Change every "Click" in the data below to "Tap" and reproduce the data with all else unaltered, omitting the pictures.

[Pointing data for text and elements]
|---|

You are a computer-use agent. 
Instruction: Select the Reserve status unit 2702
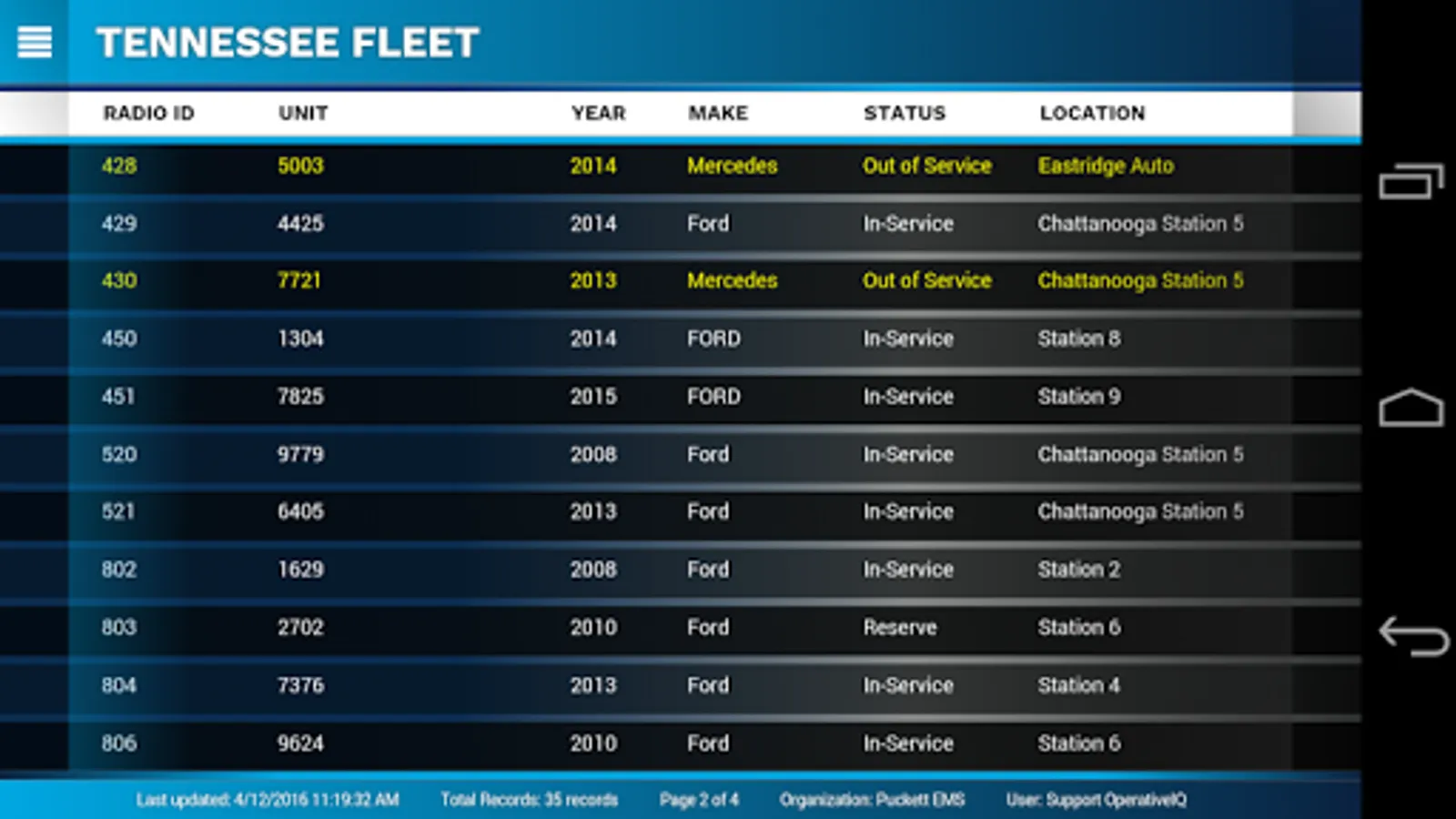tap(300, 628)
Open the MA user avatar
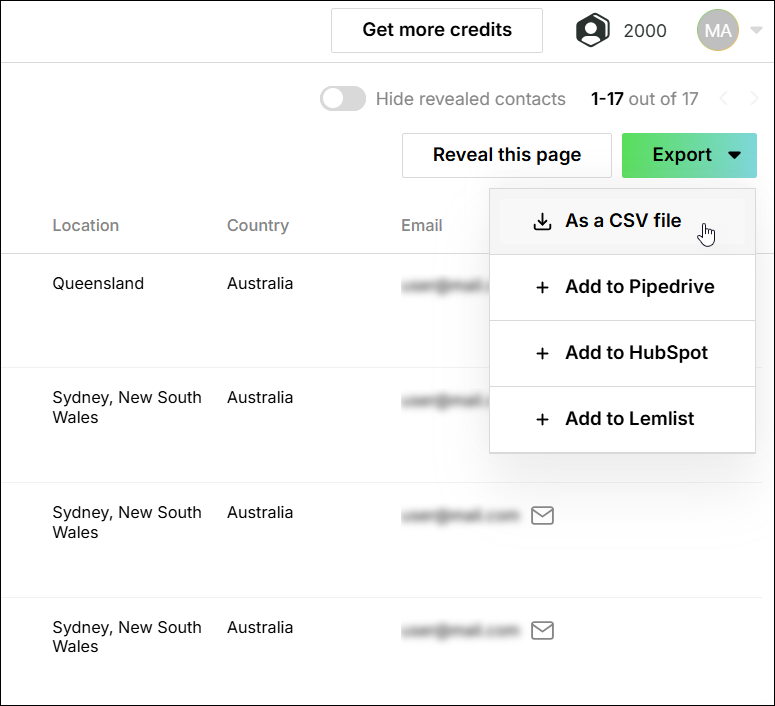Screen dimensions: 775x706 [718, 30]
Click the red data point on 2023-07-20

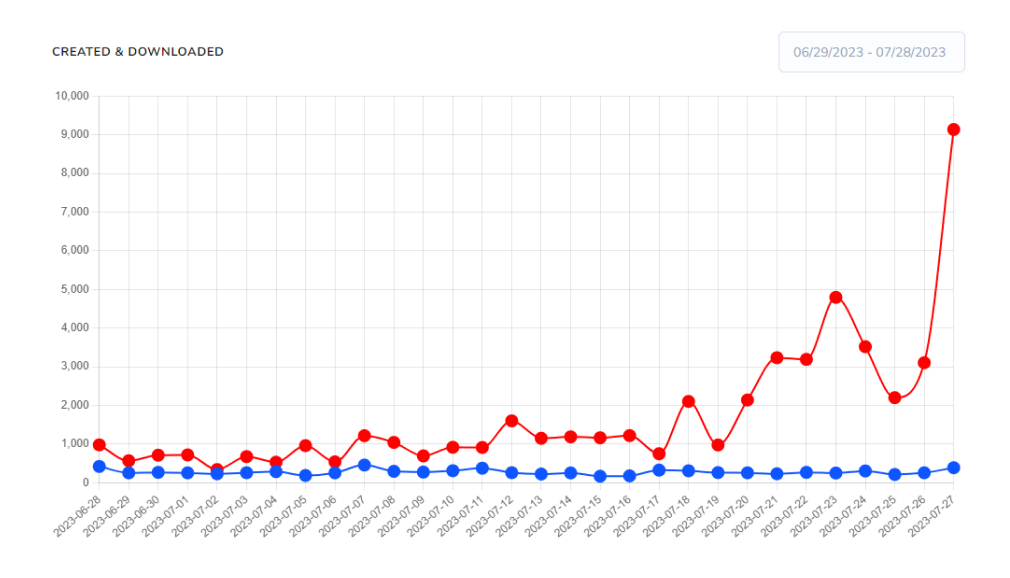[747, 400]
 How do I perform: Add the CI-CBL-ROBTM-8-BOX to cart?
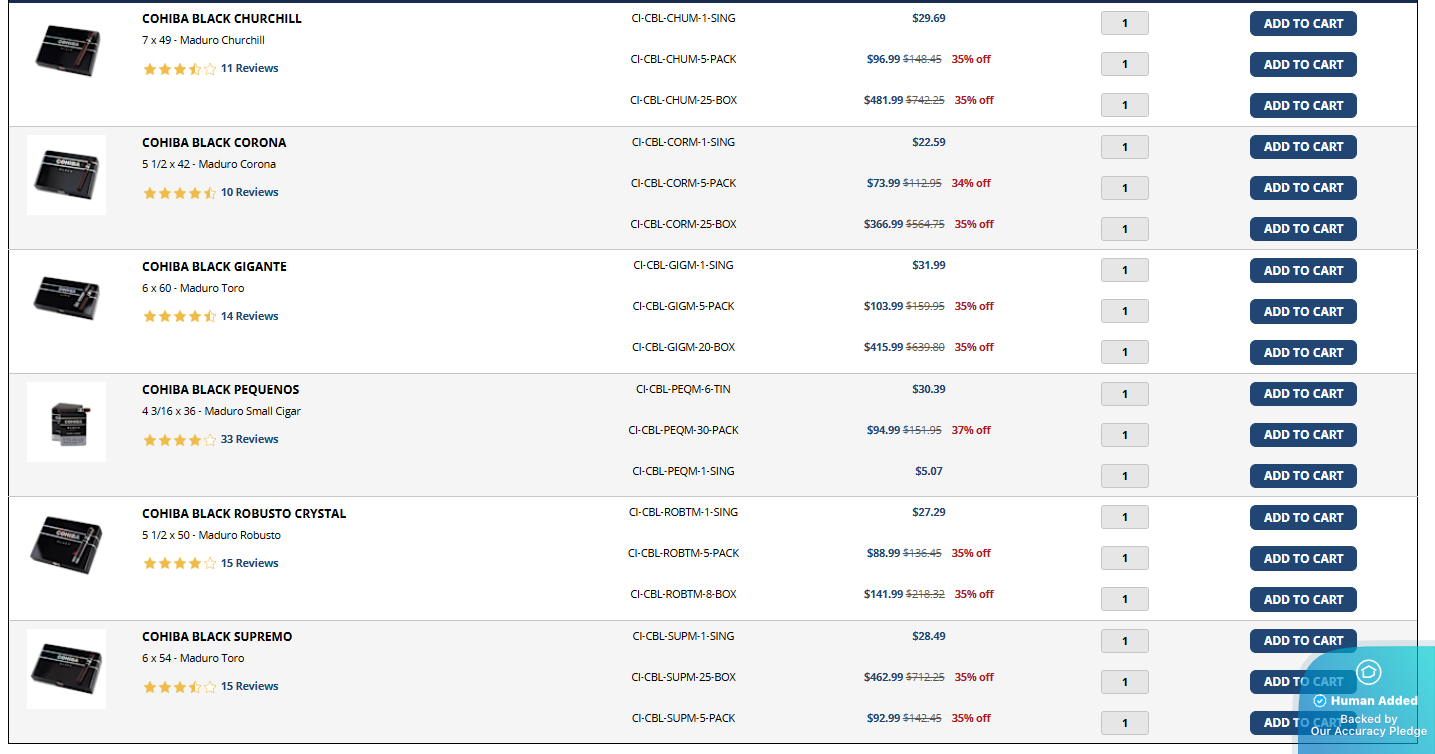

|---|

**THE COMPLETED TASK**.
You are a computer-use agent. 
Instruction: Select the Reserve status unit 2702
tap(300, 628)
Open the MA user avatar
Screen dimensions: 775x706 [718, 30]
Tap the red data point on 2023-07-20

[747, 400]
 How do I perform: Add the CI-CBL-ROBTM-8-BOX to cart?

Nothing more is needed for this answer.